Assignment
The records below must be reproduced in full and without error.

Information given

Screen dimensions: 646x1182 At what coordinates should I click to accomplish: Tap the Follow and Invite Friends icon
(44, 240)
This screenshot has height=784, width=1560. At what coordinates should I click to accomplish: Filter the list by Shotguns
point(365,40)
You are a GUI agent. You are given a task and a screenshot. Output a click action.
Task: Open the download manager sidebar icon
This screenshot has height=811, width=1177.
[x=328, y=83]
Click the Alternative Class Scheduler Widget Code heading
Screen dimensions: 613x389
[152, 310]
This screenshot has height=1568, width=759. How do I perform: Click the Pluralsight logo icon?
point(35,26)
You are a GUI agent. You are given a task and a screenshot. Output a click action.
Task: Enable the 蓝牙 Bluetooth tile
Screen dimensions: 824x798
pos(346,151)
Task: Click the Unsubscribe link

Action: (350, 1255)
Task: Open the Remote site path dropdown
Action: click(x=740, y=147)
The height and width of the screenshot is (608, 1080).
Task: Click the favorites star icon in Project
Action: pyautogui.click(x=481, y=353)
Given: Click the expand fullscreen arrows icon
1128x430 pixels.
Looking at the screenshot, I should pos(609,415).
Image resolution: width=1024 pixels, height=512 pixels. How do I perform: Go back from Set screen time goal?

Response area
Screen dimensions: 646x1182 At what coordinates should I click to accomplish: Tap the Follow and Invite Friends icon
(44, 240)
This screenshot has height=784, width=1560. At what coordinates should I click to accomplish: Filter the list by Shotguns
point(365,40)
You are a GUI agent. You are given a task and a screenshot. Output a click action.
Task: Open the download manager sidebar icon
This screenshot has height=811, width=1177.
[x=328, y=83]
Click the Alternative Class Scheduler Widget Code heading
Screen dimensions: 613x389
[152, 310]
This screenshot has height=1568, width=759. How do I perform: Click the Pluralsight logo icon?
point(35,26)
You are a GUI agent. You are given a task and a screenshot. Output a click action.
Task: Enable the 蓝牙 Bluetooth tile
Screen dimensions: 824x798
pos(346,151)
Task: Click the Unsubscribe link

Action: (350, 1255)
Task: Open the Remote site path dropdown
Action: click(x=740, y=147)
The height and width of the screenshot is (608, 1080).
Task: Click the favorites star icon in Project
Action: pyautogui.click(x=481, y=353)
Given: Click the expand fullscreen arrows icon
1128x430 pixels.
Looking at the screenshot, I should pos(609,415).
Image resolution: width=1024 pixels, height=512 pixels. How do I perform: Go back from Set screen time goal?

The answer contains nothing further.